以下は、判例タイムズに掲載された記事をそのまま収録しています。オリジナルの判決文ではありません。

〔判決理由〕請求の原因第一項、第二項(一)(二)の事実は当事者間に争いがなく、<証拠>を綜合すれば、

本件事故現場は淀川堤防上であつて、事故現場への入口附近に「この堤防は通路ではないので車両の通行は御遠慮下さい」との建設省の立札が建てられており、その故もあつて車両通行量は非常に閑散であること(事故直後の実況見分時五分間一〇台、なお原告元一が別途調査したところでは別の日においてこれよりも更に少い交通量であつた。)、加害車はかなりのスピード(その正確な数量を明確にする資料はないが、死亡に至る打撃力、スリップ痕に照し少くとも時速四〇粁以上と推認される。)で進行し、他方被害車は友人数名とそれぞれ自転車で進行中、被害車のみ突然道路右寄りから左ヘハンドルを切り、そのため本件事故に至つたこと、以上の事実が認められ、右認定を左右するに足る証拠はない。
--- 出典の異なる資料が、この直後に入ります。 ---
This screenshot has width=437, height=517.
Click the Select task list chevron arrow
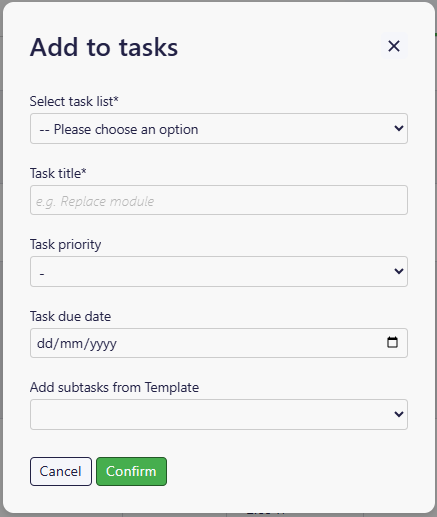[399, 128]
右事実によれば、被害車の行動もかなり危険なものであつて、本来相当高度な過失とみられるべき注質を有するが、前掲現場状況、交通量等の実情に照すときは、むしろ少年達のこれら行動が通常かなり行なわれ得るものとも窺われ、このような場所を通行する自動車運転者としては通常の道路を通行する場合に比して歩行者、自転車に対する数倍する細心の注意を要求されて然るべきものとみることが相当であり、従つて加害車にはこのような意味における前方注視(被害車動静注意)、減速もしくは場合により警笛等吹鳴して事故の発生を未然に防止すべき義務の懈怠との過失の責を免れることはできず、被告らのこの点の主張は採用できない。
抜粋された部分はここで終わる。